Thompson, William R (1988) On Global War: Historical-Structural Approaches to The World Politics. Columbia, SC: University of South California Press.

Minggu, 02 Mei 2010

Kemunculan Multiple Authorities Sebagai "Ancaman" Postmodern Pada Sistem Keamanan Global dan Entitas Nation-State

Kemunculan Multiple Authorities Sebagai "Ancaman" Postmodern Pada Sistem Keamanan Global dan Entitas Nation-State

Review Artikel: Non Liberal Political Complexes and The New Wars, bab 7 dalam buku "Global Governance and The New Wars" Oleh Mark R. Duffield.

By Me

Apakah globalisasi membuat tatanan struktural keamanan yang ada sekarang berubah menuju sesuatu yang beyond what is modern, atau kembali beberapa langkah hingga menuju sistem keamanan tradisional yang bahkan tidak pernah terpikirkan masyarakat dalam keadaan "tradisional" itu tersebut? Pertanyaan seperti inilah yang menjadi bahan kajian para globalis, terutama para globalis yang banyak berkecimpung pada diskursus mengenai keamanan.

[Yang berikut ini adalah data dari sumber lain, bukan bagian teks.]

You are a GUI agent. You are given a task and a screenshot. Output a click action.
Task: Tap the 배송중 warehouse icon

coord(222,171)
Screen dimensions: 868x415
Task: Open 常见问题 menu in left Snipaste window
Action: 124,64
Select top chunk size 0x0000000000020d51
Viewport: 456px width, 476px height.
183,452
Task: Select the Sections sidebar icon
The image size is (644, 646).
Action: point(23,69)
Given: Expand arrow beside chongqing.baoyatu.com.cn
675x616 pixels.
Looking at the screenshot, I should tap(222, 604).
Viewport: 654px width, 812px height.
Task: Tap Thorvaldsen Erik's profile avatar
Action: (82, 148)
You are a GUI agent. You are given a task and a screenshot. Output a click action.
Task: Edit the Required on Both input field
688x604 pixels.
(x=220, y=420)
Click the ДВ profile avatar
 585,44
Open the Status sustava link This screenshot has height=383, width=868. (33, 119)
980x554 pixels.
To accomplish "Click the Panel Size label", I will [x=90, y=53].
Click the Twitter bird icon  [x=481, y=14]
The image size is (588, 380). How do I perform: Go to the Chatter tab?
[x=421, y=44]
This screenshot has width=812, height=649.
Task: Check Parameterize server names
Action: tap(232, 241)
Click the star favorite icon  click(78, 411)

Khusunya, yang akan dibahas lebih lanjut pada review ini adalah tulisan Duffiled yang berjudul "Non Liberal Political Complexes and The New Wars". Dalam tulisan ini Duffield banyak sekali mengkritik developmentalisme oleh karena tujuan awal dari developmentalisme yang semula adalah membangun keadaan suatu region agar kondisi semakin konstruktif, pada kenyataanya keadaan tidak seperti apa yang di idealismekan oleh orang-orang liberal dalam developmentalisme-nya. Dengan adanya globalisasi, menurut Duffield, permasalahan pembangunan di suatu negara atau kawasan tertentu merupakan tanggung jawab masyarakat global. Oleh sebab itu, semenjak berakhirnya perang dingin, "Marshal Plan" sudah bukan lagi milik dari negara anggota North Atlantic Treaty Organization (NATO) saja, tetapi juga menjadi milik masyarakat dunia, termasuk kawasan Eropa Timur yang kini dimanifestasikan dalam suatu terminologi bernama Humanitarian Aid.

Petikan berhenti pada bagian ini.